It’s kind of hard to put the last two weeks into words, but I’ll give it my darndest.
I wrote an article you can read over at Taste of Cinema – 20 Great Asian Movies You Probably Haven’t Seen
I’ve received a lot of good feedback on that piece. Now I need to find more cinema-related things to write about for that site, but spare time is somewhat lacking at the moment.
I performed some stand-up at an open mic night in Osaka last week. It was interesting to try and shift back into performance mode after a lengthy break from being on stage. But with every bit, written or improved, you find what works and beat that into submission until it works better than it did. There’s a chance I’ll be performing more material in the coming weeks, so if I have the presence of mind/confidence to record it, I will share it around.
A good portion of this week was spent wearing my invisible yet-oh-so-official tour guide hat and showing some friends from Melbourne around Kyoto.
Many good times were had and many great places were visited.
One sign I had walked past before, but failed to get a photo of due to trying weather conditions, I was able to take a snap of this time around.
I really believe that this sign is perhaps the most blunt and refreshingly honest sign I have encountered in all my time.
One day I’ll go in and actually visit this small museum.
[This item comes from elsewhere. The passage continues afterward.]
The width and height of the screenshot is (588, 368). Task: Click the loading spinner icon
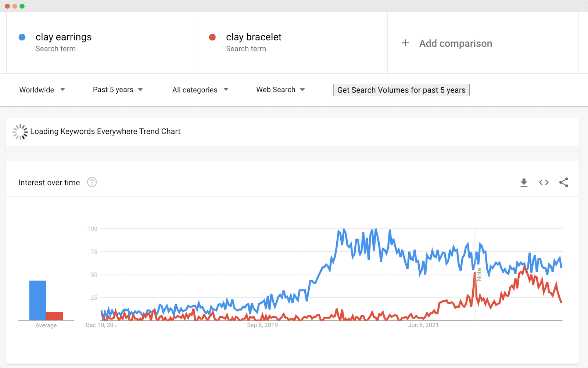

I’m kind of hoping that the person that runs it is as straightforward as the sign. I imagine being walked around the small museum while the proprietor points at things and says “That is a painting”, “That’s a rug” and “That’s some old stuff that no-one wanted anymore”. If they did so in a gruff and loud voice it would make the experience all the more worth it.
And while venturing to a new part of Kyoto I hadn’t explored before, I came across this sign. Everyone always asks how to use the traditional Japanese toilets. It’s actually nowhere near as hard as it seems, you just have to work on your squatting technique and you’re golden after a solid hour of practice. But this sign makes it all the more simple to understand.
I like that they even added a tiny poop drawing just so you know exactly where it is supposed to go.
One thing I haven’t said too much about in Kyoto is the incessant soliciting that occurs in the Kiyamachi drinking district.
There are certain areas I go to semi-regularly, not for the reasons outlined above, but for the company of friends. On the way to said locations, I usually pass by all sorts of varieties of solicitation unawares because I am a foreigner. But as soon as people start to realise a pattern emerging in front of them, they’re more game to actually take a stab at getting you to partake in sleazy dealings.
Two recent examples of this stand head and shoulders above anything else I’ve encountered on the streets of Kiyamachi.
Just this week, as a matter of fact, I was walking past a young woman in some variety of Victorian-era-inspired corsetry. While I was casually sauntering past her, she extended her arm out towards me, flyer in hand as she uttered one unmistakable word in English. That word, my friends, was…
I’m a straight male. I like boobs. Women like boobs. Heck, I’ve never met a person who dislikes boobs. But I’m never going to pay for the privilege of staring at a pair of boobs (the only exception to the rule is Buck’s Nights).
A week or two ago this next story happened. There’s a cheap pizza restaurant I frequent some nights after work. On my way there, I pass by a place that falls into the category of “Oh-dear-god-I-can-smell-the-sleaze-from-the-street” and as such, a man stands at the door trying to wrangle aimlessly wandering drunk males. I shall address this man directly for the next section of this post.
Sir, there are many phrases that could be uttered to try and woo men into your establishment. “Cute girls!” is one that could work. “Ladies!” is another. “There are women here!” is not too far out of left field. Heck, even something as obtuse as “The sex?” could win a person over. You can have those tips for free. If this tactic has worked for you in the past, then I can’t help but commend you on persuading idiots to enter and pay to partake in whatever occurs in your sleazy bar.
But if you address men directly by screaming the word “BLOWJOB!” at them, they may well act very much like I did, and laugh uncontrollably and NEVER have any future desire to enter your place of business.
It does, however, make a good story.